I am trying to replace German and Dutch umlauts such as ä, ü, or ß. They should be written like ae instead of ä. So I can't simply translate one char with another.

Is there a more elegant way to do that? Actually it looks like that (not completed yet):

SELECT addr, REPLACE (REPLACE(addr, 'ü','ue'),'ß','ss') FROM search;

On my way trying different commands I got another problem:

When I searched for Ü I got this:

ERROR: invalid byte sequence for encoding "UTF8": 0xdc27

Tried it with U&'\0220', it didn't replace anything. Only by using ü (for lowercase ü) it was replaced correctly. Has to do something with unicode, but how to solve this issue?

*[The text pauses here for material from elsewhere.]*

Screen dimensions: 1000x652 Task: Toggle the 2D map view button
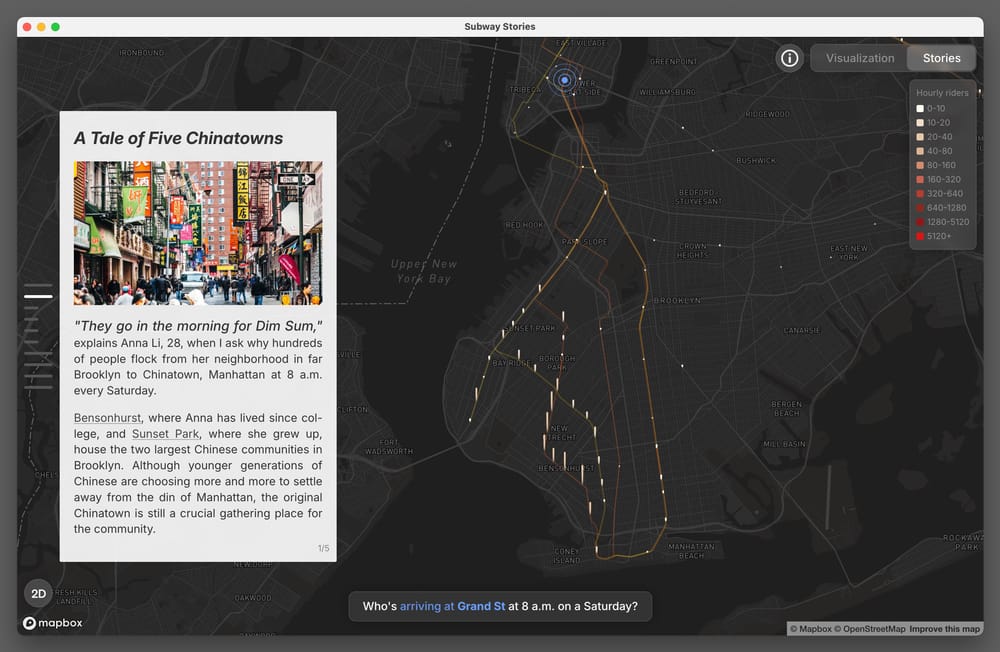38,593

Kind regards from Germany. :)

回答1:

Your server encoding seems to be UTF8.
I suspect your client_encoding does not match, which might give you a wrong impression of what you are dealing with. Check with:

SHOW client_encoding;   -- in your actual session

And read this related answers:
Can not insert German characters in Postgres
Replace unicode characters in PostgreSQL

The rest of the tool chain has to be in sync, too. When using puTTY, for instance, one has to make sure, the terminal agrees with the rest: Change settings... Window -> Translation -> Remote character set = UTF-8.

As for your first question, you already have the best solution. A couple of umlauts are best replaced with a string of replace() statements.

As you seem to know already as well, single character replacements are more efficient with (a single) translate() statement.

Related:

  • Replace unicode characters in PostgreSQL
  • Regex remove all occurrences of multiple characters in a string


回答2:

Beside other reasons I decided to write the replacement in python. Like Erwin wrote before, it seems there is no better solution as combining replace- commands.

In general pretty simple, even no encoding had to benn used. My "final" solution now looks like this:

ger_UE="Ü"
ger_AE="Ä"
ger_OE="Ö"
ger_SS="ß"

dk_AA="Å"
dk_OE="Ø"
dk_AE="Æ"

cur.execute("""Select addr, REPLACE (REPLACE (REPLACE( REPLACE (REPLACE (REPLACE (REPLACE(addr, '%s','UE'),'%s','OE'),'%s','AE'),'%s','SS'),'%s','AA'),'%s','OE'),'%s','AE')
  from search WHERE x = '1';"""%(ger_UE,ger_OE,ger_AE,ger_SS,dk_AA,dk_OE,dk_AE))

I am now looking forward to the speed when it hits the large table. If anyone would like to make some annotations, they are very welcome.

Thank you for your replies and kind regards.